「江」の感想は書かないぞと言いながら、メモ程度には書かずにはいられないことが。
何がって、安土城の美しさについてです。
天守、綺麗でしたね。今まで見た安土城のデザインの中で、一番綺麗だったかもしれません。あの装飾は貝細工なんでしたっけ。それとも七宝焼き?
たびたび名前を出してしまうけれど、目黒雅叙園にあのような装飾の部屋がありますよね。
私が
「いやあ、NHKの美術さん、がんばったよなあ。」
と、感心していましたら、夫が、
「この後、『火天の城』を見るから、そっちで感激したら。」と言いました。
そうだよなぁ。そっちは映画なんだから予算が違うわけだし・・・・
ところがね、いやいや、「江」の勝ちでしたよ。出来上がった映画の方の天守には、地味な龍の絵が描かれていました。その映画の信長の性格を思うと、似つかわしくない。まるで「風林火山」の上杉謙信のバッグにあった龍のようでしたよ。
何、考えているんだろう、この映画。
マジにそう思ってしまいましたよ。
映画の感想を、映画ブログに書かずにこちらに書いたのは、そこの所を言いたかった為なのですが、ついでなので「江」の感想をホンの少々・・・
信長、江がこれから心惹かれる設定だけあって、魅力的に描かれていましたよね。
どくろの杯のお話にも、あまり描かれてこなかった信長像が描かれていて興味深かったです。

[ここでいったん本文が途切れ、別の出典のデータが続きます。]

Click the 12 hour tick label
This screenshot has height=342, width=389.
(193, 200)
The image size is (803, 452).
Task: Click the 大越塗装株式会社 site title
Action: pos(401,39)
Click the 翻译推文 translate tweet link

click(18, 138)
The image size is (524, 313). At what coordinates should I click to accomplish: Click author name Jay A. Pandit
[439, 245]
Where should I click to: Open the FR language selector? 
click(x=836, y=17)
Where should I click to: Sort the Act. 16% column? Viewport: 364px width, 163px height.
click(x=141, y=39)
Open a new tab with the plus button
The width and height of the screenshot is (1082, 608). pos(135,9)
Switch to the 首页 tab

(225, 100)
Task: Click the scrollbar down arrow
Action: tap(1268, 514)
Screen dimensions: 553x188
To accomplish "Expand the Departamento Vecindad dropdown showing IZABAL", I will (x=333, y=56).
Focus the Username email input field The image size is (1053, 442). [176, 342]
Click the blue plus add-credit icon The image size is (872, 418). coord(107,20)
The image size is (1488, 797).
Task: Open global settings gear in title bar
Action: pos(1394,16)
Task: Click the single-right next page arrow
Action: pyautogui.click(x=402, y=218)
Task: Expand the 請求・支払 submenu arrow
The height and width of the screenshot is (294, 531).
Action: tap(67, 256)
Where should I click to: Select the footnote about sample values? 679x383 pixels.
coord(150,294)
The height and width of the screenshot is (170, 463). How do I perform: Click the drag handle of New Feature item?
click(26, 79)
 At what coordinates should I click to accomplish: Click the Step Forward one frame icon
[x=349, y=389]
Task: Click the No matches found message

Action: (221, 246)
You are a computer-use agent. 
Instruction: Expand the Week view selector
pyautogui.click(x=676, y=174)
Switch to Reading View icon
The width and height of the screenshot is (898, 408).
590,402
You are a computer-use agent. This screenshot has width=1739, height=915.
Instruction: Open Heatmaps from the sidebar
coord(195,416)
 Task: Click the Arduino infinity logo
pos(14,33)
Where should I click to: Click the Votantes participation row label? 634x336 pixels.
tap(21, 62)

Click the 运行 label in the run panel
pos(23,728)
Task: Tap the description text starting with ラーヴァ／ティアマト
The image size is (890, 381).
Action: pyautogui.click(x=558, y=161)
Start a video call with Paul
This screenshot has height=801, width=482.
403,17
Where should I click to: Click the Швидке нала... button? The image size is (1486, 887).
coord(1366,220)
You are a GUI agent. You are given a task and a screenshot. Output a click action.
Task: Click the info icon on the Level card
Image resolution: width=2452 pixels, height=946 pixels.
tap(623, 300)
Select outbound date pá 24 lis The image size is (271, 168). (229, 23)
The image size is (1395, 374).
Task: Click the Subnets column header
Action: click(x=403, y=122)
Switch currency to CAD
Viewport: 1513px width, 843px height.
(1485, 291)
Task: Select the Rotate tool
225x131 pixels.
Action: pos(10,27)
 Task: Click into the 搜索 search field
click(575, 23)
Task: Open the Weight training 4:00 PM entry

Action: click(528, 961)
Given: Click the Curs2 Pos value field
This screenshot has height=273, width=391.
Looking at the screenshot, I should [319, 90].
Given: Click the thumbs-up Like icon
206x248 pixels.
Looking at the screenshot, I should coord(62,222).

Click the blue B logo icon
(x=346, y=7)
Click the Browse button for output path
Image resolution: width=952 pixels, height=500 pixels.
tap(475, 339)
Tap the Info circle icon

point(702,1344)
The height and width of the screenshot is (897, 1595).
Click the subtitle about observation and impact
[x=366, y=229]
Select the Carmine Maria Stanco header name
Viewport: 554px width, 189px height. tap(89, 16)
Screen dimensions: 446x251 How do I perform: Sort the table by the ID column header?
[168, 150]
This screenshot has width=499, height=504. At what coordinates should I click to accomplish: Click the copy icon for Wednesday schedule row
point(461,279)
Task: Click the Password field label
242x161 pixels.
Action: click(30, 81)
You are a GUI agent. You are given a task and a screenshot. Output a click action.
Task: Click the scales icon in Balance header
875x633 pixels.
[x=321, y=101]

そして、お市の方の信長への態度も、あまり大河では描かれてこなかった描き方だと思いました。この二人は、「功名が辻」での二人が印象的で、ブラコン、シスコンの二人の間に入り込めるものなしと言う印象がありましたが、「江」の中の二人は、個性がぶつかり合っているものの、かなり常識的。なんとなくそれが好感が持てました。
が、新しい城のふすまに穴を開け、障子を破くって、如何に信長と言えどもやらなかったんじゃないかなと、凄く思ってしまいました。だってサ、障子はともかく、昔のお城って、襖絵とか描かれていて、凄く大切にされていたんじゃないかしら。
だいたい、あの時槍が刺さっていたら、二回目で最終回だよって・・くだらない事を言ってしまった・・・
で、映画の感想なのですが、実はそんなには悪くはなかったです。むしろ感動ポイントも多数。(ネタバレはありです)
アレだけの城を作る訳ですから、エピソードも多数あったに違いありません。2000年の杉の木を御柱として立てるいきさつは、木を手に入れるところから立てるところまでなかなか面白かったと思います。
城を建てる棟梁に西田敏行。安定した演技力で不可などありません。それを支えた妻に大竹しのぶ。この人も同じ。
それにしても福田沙紀は可愛いなあ。
だけど多数盛り込まれた人間ドラマが、なかなか伝わってこなくて、ジーンとしたりしみじみしたり鳥肌が立ったりと言う事もなくというのは、私的には珍しい感じがしました。すぐに感情移入、すぐに涙の人ですから、私。
ただ、ラストの主柱を人の手で持ち上げて、その一番下を訂正するという、壮絶なエピソードには力が入りました。支えて引っ張る人たちの手はみな血まみれで、アレでは明日は仕事になるまいなどと心配になるほどです。死者を多数出しても、仕事を休むなと言うくらいの信長ですから、明日以降も厳しいななどと描かれていない部分にも思いが走りました。
言わば、このシーンはクライマックスなのですね。
見ごたえがありました。
そして、次のシーンではもう城は出来上がって、信長が城作りから学んだ何かそれらしい事を言って、映画は終わってしまいました。
信長は城を作った者たちを称えて、多くの松明で城を闇の中に浮かび上がらせましたとさ。
何を考えているんだろう、この映画。
と、ここで上記に書いた感想にたどり着くというわけです。
人々が苦労して建てたその城を、まったく持って私達に見せてくれません。もちろん誰も見たことのない幻の城です。
「火天の城」―安土城築城の壮絶な物語
この映画を見たいと思った時、心のどこかにワクワクするものがちょっとなかったでしょうか。
見せるのはその人間ドラマ・・・
それはそれで良いのですよ。でも作ったものが安土城なら、それは架空のものであっても、CGを駆使してももうひとつの主役を描ききるべきであったと思いました。例えそれは天守のみであってもです。
この寿命の短かった幻城の最後を知った時、築城に関わったその人たちは何を思っていたのだろうかと切なく思いましたが、もちろんこの映画には、まったく持って何も描かれていません。